Die Strecke nach Victoria Falls und zu den gleichnamigen Wasserfällen führt wiederum durch Naturschutzgebiet über eine ordentlich asphaltierte Straße. Ines möchte ausprobieren, wie es ihr und ihrem Knie beim Autofahren geht und übernimmt für einige Kilometer das Steuer. Genau in dieser Passage passiert es, dass uns ein Mann am Straßenrand wild gestikulierend aufhalten möchte. Anscheinend eine Panne. Wir lassen das Fenster runter und er fragt nach einem Wagenheber, um ihn aus seinem Schlamassel zu befreien. Einige Meter weiter vorne halten wir an. Michael traut der Sache noch nicht ganz, steigt alleine aus und bittet Ines darum, vorerst im Wagen zu warten und die Türen zu verschließen. Der Herr stellt sich kurz als Mr. George vor und als er hört, dass wir aus Österreich kommen, fällt er Michi spontan um den Hals. Er sei so dankbar, dass der allmächtige Gott uns aus dieser Ferne gesendet hat, faltet die Hände und blickt andächtig zum Himmel. Hinter seinem Fahrzeug, stehen noch zwei Frauen, die freundlich aber zurückhaltend lächeln. Die Situation wirkt keineswegs bedrohlich. Als Michael den Wagen anhebt und das Reserverad montiert, kichern die zwei Damen. Dass der fremde Weiße sich obendrein schmutzig macht, finden sie durchaus unterhaltsam. Als das Rad sitzt, hüpft Ines aus dem Bus um dem Szenario beizuwohnen. Mit unserem Stehkalender “Österreich 2018“ landet sie einen Volltreffer. Wir zeigen ihnen Bilder aus der verschneiten Heimat und bekommen im Gegenzug nur „Puhh“, „Ohhh“, „Beautiful“ und „I cannot believe“ zu hören. „Please invite me, please!“ meint George und macht dabei jedem Dackel Konkurrenz. Dann öffnen wir George und seinen beiden Damen noch unser mobiles Heim. Als wir den Vorhang zur Seite ziehen, finden sich die drei Afrikaner schon im Wohn-, Ess- und Badezimmer ein. Kurz überfordert, aber bestens unterhalten beobachten wir das Szenario. Schallendes Gelächter der Frauen ertönt, als Ines ihnen den funktionierenden Wasserhahn präsentiert. Zum Abschied werden wir herzlichst umarmt und seitens George mit einem besonderen Segen ausgestattet.

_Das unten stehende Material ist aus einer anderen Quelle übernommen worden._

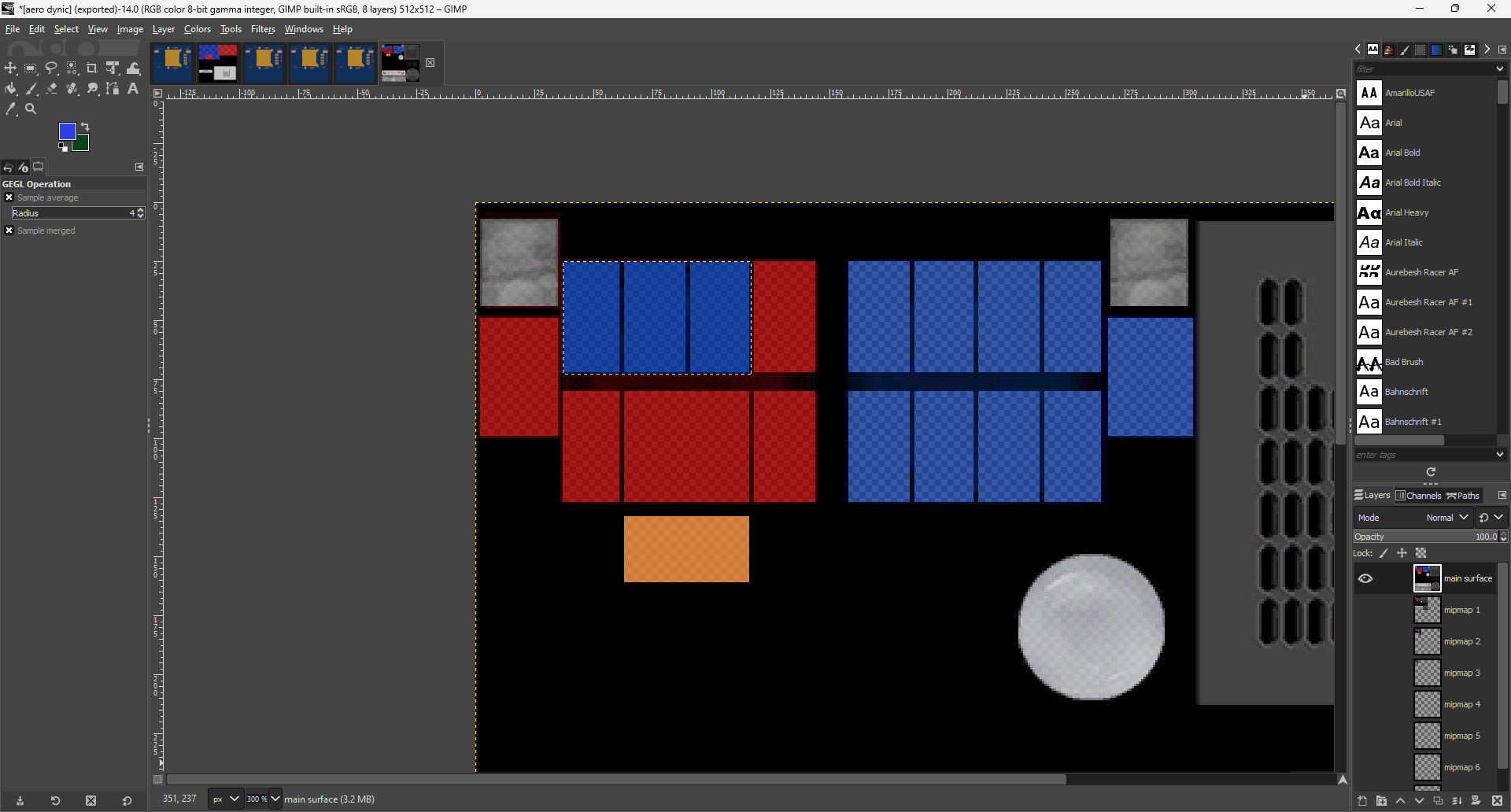This screenshot has height=812, width=1511.
Task: Select the Zoom magnifier tool
Action: pyautogui.click(x=31, y=109)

Gut gelaunt erreichen wir Victoria Falls und erkennen bereits am Ortsrand die hohen Wolken aus Gischt, die die imposanten Fälle erzeugen. Die Wasserfälle gelten gemeinsam mit den Iguazu Fällen in Südamerika als die spektakulärsten weltweit und lassen die bekannten Niagarafälle zwergenhaft erscheinen. Der Sambesi stürzt hier auf einer Breite von 1700 Metern in eine 110 Meter tiefe Schlucht. Dabei fallen in der Regenzeit mehr als 10 Millionen Liter Wasser pro Sekunde hinunter. Unvorstellbare Dimensionen für uns – genau deshalb wollen wir hin.

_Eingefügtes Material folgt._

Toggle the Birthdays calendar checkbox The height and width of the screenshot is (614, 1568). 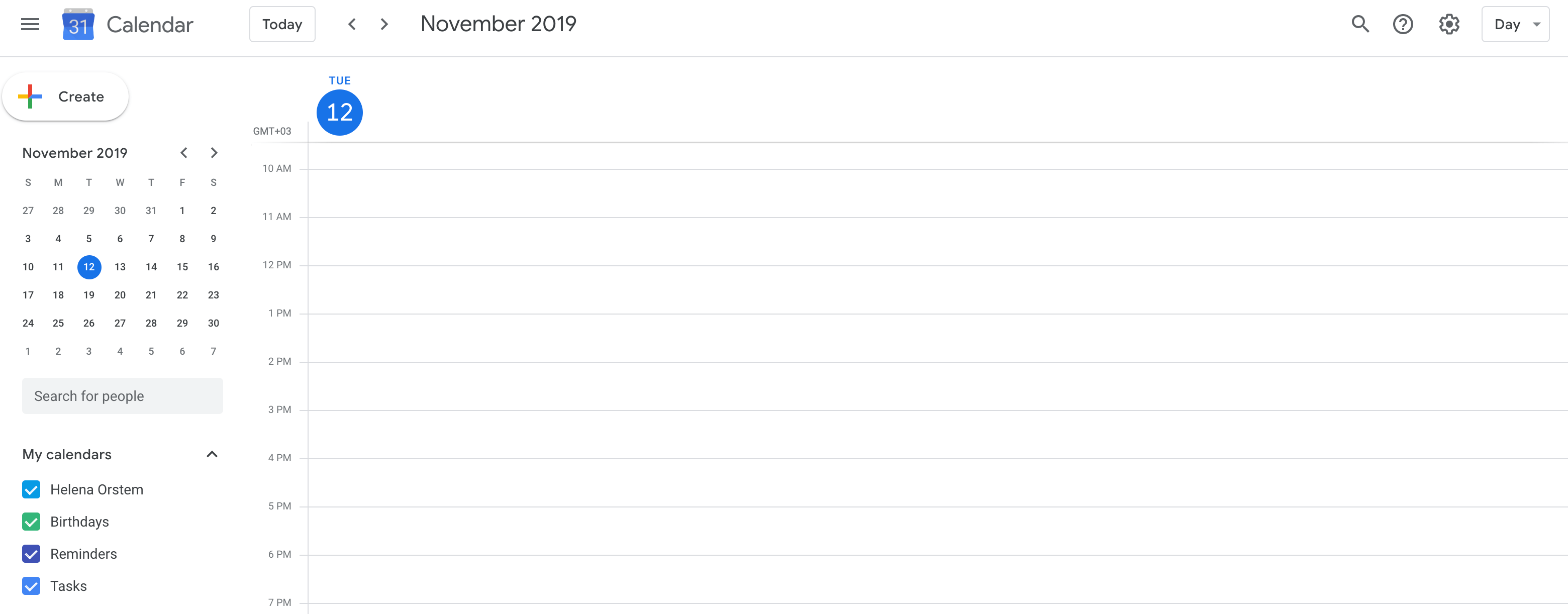[x=31, y=522]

Zum ersten Mal seit Reisebeginn übernachten wir auf einer Campsite, die in einer Stadt liegt. Wir finden im letzten Winkel des Vic Falls Rest Camp ein ebenes Plätzchen ohne dabei große Adaptierungen vornehmen zu müssen. Das laute Geräusch an der Hinterachse des Busses ist noch immer präsent und Michi versucht nach Ankunft die Ursache auszumachen. Leider ist optisch gar nichts zu erkennen, weder an den Dämpfern, noch an den Blattfedern. Ein Mitarbeiter des Camps marschiert gleichzeitig vorbei und bietet spontan seine Hilfe an. Er kenne zwar vor Ort keine Werkstatt, aber jemanden der Mechaniker sei. Höflich holt er unsere Erlaubnis ein, den Mann zu kontaktieren. Bevor wir eine Stunde später zu Fuß aufbrechen, steht der freundliche Portier namens Prosper wieder vor uns. Im Schlepptau hat er einen anderen Mann, der sich als Mojo vorstellt. Der sei früher Mechaniker gewesen, verdiene aber seit Jahren sein Geld als Busfahrer für Overland Trucks. Auch er kann nichts entdecken, vermutet aber, dass die Blattfedern die Ursache des Ratterns sind. Wir möchten ihn für seine spontane Hilfe gerne einen Drink spendieren, wobei er bescheiden abwinkt. Die Hilfsbereitschaft und Offenheit der dunkelhäutigen Einheimischen in Zimbabwe tut nach den durchwachsenen Erfahrungen in Namibia gut.
Ernüchternd wirken auf uns lediglich die örtlichen Preise. Spitzenreiter ist eine Packung gemahlener Kaffee im örtlichen Supermarkt. Die 250g Packung “Wiener Mischung“ kostet 13,30 US Dollar. Wir verzichten auf das Schnäppchen. Unser anschließender Spaziergang zeigt eine weitere Facette auf: In der Tourismushochburg Victoria Falls säumen viele Bettler die Straßen, die in der Hoffnung ein Stück vom Kuchen zu erhalten, ihre ländliche Heimat verlassen haben. Teils penetrant, manchmal humorvoll aber selten aggressiv möchten sie ein geschnitztes Souvenir an den Mann bringen. Als es heftiger zu regnen beginnt, flüchten wir in ein schmuckes Lokal, dass optisch durchaus auch in europäische Hauptstädte passen würde. Wir essen ausreichend und bestens, bezahlen dafür auch einen saftigen Preis.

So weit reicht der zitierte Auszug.